§ **Prompt**
Look through the records that follow. Copy every line containing the word "computer".

(Stored data)

== Segment start ==

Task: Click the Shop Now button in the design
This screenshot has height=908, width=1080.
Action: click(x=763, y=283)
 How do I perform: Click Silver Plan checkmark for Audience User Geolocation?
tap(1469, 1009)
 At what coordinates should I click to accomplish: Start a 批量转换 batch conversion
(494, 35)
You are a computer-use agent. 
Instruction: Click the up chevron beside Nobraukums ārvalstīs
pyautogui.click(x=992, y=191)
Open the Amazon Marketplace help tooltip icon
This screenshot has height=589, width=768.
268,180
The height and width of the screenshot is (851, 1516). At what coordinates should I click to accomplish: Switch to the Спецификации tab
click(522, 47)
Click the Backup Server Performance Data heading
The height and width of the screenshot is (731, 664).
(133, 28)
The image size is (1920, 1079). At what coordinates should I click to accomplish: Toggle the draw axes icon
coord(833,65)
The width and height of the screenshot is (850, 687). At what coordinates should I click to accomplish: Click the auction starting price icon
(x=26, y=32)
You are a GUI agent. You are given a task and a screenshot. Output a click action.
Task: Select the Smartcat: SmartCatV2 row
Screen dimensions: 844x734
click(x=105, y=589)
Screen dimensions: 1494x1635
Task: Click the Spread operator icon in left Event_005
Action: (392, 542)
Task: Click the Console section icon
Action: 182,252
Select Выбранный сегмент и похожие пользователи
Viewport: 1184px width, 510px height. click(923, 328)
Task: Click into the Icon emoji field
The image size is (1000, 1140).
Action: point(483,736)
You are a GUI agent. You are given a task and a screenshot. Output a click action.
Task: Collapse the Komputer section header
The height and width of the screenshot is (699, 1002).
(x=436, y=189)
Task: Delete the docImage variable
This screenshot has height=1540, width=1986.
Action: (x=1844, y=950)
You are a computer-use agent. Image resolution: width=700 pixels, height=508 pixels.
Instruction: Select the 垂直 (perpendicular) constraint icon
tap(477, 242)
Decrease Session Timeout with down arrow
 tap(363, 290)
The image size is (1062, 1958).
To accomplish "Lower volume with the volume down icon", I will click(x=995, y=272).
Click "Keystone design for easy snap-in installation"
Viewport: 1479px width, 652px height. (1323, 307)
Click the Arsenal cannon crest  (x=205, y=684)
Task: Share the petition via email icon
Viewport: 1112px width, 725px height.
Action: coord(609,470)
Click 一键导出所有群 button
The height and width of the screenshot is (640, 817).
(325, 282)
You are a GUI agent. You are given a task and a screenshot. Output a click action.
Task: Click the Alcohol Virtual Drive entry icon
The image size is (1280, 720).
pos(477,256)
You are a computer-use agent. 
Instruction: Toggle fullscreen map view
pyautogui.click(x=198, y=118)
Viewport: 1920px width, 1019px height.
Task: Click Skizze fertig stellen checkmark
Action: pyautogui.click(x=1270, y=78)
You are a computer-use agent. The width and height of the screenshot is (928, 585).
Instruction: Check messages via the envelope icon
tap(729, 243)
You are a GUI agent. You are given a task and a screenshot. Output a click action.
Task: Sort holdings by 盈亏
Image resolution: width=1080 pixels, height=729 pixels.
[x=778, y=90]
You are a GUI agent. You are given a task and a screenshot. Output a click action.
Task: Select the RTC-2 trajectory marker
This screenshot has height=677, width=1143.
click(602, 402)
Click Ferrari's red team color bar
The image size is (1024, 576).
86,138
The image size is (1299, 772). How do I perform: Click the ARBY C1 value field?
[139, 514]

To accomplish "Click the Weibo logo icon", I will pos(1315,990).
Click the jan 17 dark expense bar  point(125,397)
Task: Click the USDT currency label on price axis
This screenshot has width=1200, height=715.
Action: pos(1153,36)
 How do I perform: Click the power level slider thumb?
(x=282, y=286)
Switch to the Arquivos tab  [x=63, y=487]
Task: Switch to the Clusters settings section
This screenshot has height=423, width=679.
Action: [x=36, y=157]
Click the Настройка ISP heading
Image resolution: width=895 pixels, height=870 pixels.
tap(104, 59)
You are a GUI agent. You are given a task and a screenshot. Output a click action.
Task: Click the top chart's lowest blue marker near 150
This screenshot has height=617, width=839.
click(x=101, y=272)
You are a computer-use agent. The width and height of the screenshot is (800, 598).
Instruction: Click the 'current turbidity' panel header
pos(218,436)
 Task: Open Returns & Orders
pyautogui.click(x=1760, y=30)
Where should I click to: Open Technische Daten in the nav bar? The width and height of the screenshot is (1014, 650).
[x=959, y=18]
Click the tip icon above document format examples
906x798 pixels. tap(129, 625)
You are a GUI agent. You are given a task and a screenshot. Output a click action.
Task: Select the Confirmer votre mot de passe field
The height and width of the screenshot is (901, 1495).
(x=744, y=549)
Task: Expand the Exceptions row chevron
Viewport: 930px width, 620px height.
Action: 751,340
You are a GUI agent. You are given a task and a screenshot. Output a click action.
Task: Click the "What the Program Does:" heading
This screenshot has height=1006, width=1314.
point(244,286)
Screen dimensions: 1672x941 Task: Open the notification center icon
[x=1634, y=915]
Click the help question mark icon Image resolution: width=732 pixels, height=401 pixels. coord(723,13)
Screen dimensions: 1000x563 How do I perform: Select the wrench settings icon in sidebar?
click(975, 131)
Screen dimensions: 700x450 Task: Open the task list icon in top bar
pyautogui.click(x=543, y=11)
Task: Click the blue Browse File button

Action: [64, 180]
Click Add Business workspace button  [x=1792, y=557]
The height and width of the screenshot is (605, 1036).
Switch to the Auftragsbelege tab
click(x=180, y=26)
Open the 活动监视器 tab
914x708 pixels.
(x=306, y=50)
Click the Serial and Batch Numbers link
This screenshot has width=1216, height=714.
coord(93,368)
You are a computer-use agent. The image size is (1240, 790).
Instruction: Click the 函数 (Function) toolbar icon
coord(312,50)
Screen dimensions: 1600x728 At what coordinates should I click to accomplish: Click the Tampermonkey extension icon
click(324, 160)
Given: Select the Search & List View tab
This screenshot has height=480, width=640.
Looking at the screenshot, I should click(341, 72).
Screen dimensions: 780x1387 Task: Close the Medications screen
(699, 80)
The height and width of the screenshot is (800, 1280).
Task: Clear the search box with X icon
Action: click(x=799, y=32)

== Segment end ==

§ **Answer to the exercise**
You are a computer-use agent. 
You are a computer-use agent. Image resolution: width=700 pixels, height=508 pixels.
You are a computer-use agent. 
You are a computer-use agent. The width and height of the screenshot is (928, 585).
You are a computer-use agent. The width and height of the screenshot is (800, 598).
You are a computer-use agent. The image size is (1240, 790).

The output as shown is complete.